## Exercise instructions
Print each record below word for word.

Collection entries
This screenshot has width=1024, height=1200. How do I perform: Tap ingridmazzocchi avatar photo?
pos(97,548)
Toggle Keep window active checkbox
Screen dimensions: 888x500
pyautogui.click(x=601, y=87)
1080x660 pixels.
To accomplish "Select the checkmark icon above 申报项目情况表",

## Written solution
This screenshot has width=1024, height=1200. How do I perform: Tap ingridmazzocchi avatar photo?
pos(97,548)
Toggle Keep window active checkbox
Screen dimensions: 888x500
pyautogui.click(x=601, y=87)
1080x660 pixels.
To accomplish "Select the checkmark icon above 申报项目情况表",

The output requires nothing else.